In short: when accessing .zip files across a dfs referral on Windows 7 & Windows 8 clients (we've installed a recent devel version), SOMETIMES you get "Invalid zip file".
We've been wrestling with this buglet for a while and have recently put a lot of work into it; taking wireshark dumps, etc. (we can provide these if requested).
The big problem with this bug is that it's intermittent, and I can't come up with a scenario that's 100% reproducible - it's very sensitive to how the client makes the request as to whether the bug triggers; for instance, we found that running 'procmon' on the client kept the bug from triggering.
HOWEVER, we did find that, when the bug triggers, the client always makes a request that looks like:
"Give me /share/dfsref/path/to/file.zip". The samba server responds "STATUS_OBJECT_PATH_NOT_FOUND", but when the client asks a Windows DFS server for the same file, the Windows server returns "STATUS_PATH_NOT_COVERED" (errors as translated by wireshark) - which apparently means something entirely different.

» SUPPLIED MATERIAL:
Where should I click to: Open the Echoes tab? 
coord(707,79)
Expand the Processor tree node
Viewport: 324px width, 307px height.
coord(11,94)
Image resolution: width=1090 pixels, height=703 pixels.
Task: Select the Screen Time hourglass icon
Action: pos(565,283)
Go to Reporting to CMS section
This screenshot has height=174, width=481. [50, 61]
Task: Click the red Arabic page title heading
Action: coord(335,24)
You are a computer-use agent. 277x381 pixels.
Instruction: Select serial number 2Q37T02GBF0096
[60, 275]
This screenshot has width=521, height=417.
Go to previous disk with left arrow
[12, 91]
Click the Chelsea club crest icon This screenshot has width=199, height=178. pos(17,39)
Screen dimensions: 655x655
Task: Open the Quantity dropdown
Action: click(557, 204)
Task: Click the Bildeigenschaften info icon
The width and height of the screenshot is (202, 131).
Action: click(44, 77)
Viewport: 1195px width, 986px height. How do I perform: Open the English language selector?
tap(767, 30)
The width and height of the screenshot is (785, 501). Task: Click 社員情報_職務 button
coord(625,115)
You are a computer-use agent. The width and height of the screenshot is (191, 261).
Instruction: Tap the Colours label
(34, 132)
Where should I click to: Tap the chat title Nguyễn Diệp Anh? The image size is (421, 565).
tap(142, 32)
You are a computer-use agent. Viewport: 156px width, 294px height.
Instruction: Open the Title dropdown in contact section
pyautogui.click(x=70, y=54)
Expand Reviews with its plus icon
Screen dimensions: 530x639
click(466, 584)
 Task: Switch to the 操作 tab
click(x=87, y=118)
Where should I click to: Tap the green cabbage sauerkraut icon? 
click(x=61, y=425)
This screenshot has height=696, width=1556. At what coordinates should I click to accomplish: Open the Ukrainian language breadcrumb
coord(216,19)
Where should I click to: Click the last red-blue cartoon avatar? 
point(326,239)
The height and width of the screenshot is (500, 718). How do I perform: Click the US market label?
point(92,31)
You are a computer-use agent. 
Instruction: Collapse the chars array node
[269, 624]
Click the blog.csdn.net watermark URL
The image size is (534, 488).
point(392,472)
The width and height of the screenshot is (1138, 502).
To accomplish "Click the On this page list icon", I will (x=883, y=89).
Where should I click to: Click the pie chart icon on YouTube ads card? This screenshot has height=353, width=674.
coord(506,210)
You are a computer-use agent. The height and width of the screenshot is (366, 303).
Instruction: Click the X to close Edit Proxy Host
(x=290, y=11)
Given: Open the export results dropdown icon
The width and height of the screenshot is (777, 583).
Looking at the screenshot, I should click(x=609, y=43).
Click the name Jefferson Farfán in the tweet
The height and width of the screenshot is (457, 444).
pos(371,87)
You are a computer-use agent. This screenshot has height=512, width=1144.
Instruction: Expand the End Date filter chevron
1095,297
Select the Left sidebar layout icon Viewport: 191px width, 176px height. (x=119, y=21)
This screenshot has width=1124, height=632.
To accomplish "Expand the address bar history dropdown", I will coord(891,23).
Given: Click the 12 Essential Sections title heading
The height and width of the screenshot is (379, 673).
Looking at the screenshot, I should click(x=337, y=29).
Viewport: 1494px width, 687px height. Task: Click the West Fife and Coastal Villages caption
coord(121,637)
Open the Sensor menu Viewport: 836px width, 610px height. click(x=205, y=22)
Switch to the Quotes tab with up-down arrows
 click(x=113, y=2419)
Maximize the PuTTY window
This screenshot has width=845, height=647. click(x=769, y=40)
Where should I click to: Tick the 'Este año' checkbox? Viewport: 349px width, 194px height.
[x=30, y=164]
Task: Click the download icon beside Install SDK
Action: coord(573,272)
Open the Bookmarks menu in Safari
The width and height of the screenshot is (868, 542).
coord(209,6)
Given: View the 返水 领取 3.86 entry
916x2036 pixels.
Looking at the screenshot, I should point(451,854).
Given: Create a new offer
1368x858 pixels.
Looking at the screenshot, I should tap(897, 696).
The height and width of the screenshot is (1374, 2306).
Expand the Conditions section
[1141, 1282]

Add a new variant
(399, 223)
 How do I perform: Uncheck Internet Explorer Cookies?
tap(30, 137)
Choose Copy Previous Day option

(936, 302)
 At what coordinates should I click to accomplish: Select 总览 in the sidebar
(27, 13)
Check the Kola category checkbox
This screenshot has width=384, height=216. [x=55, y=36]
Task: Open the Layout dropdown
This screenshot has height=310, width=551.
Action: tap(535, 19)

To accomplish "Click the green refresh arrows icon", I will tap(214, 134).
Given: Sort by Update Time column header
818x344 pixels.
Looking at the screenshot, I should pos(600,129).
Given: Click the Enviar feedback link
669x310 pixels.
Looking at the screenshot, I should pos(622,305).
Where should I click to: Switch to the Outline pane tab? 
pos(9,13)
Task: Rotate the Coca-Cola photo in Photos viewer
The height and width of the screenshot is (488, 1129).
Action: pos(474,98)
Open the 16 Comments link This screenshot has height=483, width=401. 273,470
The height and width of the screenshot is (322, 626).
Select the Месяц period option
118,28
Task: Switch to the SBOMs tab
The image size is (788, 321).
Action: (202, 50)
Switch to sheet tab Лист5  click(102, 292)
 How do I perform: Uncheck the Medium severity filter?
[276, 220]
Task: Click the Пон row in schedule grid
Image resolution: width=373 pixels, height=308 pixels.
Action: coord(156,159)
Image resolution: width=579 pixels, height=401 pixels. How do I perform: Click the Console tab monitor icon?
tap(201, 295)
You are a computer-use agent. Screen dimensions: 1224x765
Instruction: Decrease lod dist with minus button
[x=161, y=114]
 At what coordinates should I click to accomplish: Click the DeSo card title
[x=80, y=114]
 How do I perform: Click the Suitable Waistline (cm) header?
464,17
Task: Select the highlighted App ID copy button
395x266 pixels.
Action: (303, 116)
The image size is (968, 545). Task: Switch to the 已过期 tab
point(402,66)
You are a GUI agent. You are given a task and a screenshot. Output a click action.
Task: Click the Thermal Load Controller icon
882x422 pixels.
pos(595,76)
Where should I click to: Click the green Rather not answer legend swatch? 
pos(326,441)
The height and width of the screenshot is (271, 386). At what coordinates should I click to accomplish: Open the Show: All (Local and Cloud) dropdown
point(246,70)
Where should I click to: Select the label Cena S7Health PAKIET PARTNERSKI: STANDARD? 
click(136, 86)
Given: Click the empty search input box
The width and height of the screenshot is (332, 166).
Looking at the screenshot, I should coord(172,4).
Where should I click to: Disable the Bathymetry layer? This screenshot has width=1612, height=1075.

» THINGS TO DO:
1 > Quote the DFS bug report from "HOWEVER, we did" to "something entirely different.".
2 > Condense the paragraph of the DFS bug report that begins "The big problem with this bug" into a few short bullet points.
3 > Continue the DFS bug report from its final sentence onward.
The entries have nothing to do with the DFS bug report.

» REPLIES:
1 >
HOWEVER, we did find that, when the bug triggers, the client always makes a request that looks like:
"Give me /share/dfsref/path/to/file.zip". The samba server responds "STATUS_OBJECT_PATH_NOT_FOUND", but when the client asks a Windows DFS server for the same file, the Windows server returns "STATUS_PATH_NOT_COVERED" (errors as translated by wireshark) - which apparently means something entirely different.

2 >
- The bug is intermittent and has no fully reproducible scenario.
- Whether it triggers depends heavily on how the client makes the request.
- Running 'procmon' on the client kept the bug from triggering.

3 >
A workaround we found - strangely - is that adding "follow symlinks = no" to the dfs share causes the Windows client to behave differently, such that the client never asks for the full path to the file.
This behavior was observed with:
RHEL5 running samba3x-3.5.4-0.83.el5_7.2
RHEL6 running samba-3.5.6-86.el6_1.4.x86_64
I checked the changelogs for samba 3.5.7+, and nothing indicates this bug might be fixed. We do however have a test RHEL6 server where we might be able to try newer packages.
Is there any chance you get get me a debug level to when the STATUS_OBJECT_PATH_NOT_FOUND error is returned in place of the STATUS_PATH_NOT_COVERED ?
If you can get me that I stand a chance of tracking this down and fixing it, without it it's just an unreproducible bug :-(.
Created attachment 6959 [details]
msdfs log level 10 debug log showing error
Glad to provide a debug log. This was on the RHEL6 box running samba-3.5.6-86.el6_1.4.x86_64. I set log level to 3, and msdfs to 10. The NT_STATUS_OBJECT_PATH_NOT_FOUND is sent twice, on lines 1674 and 1706.
Note that the full path would be:
\sbdrive.bridgewater.edu\shares\dparsley\StaffHomes\mflores\test.zip; apparently SB8391~7 is a shortened version of StaffHomes? (not sure how that works?)
Oh, that's very interesting. Looks like the client is sending an 8.3 mangled name "SB8391~7" in the DFS path instead of "StaffHomes".
I bet we don't handle the demangling correctly in the DFS case - we do in the non-DFS case.
Can you attach your smb.conf please - "SB8391~7" looks like an old mangled name, not a hash2 style mangled name.
Also, this doesn't look like a debug level 10 log - I don't see any raw packet data in the log. Please send a debug level 10 log. Run smbd -d10 to make sure it really is using debug level 10.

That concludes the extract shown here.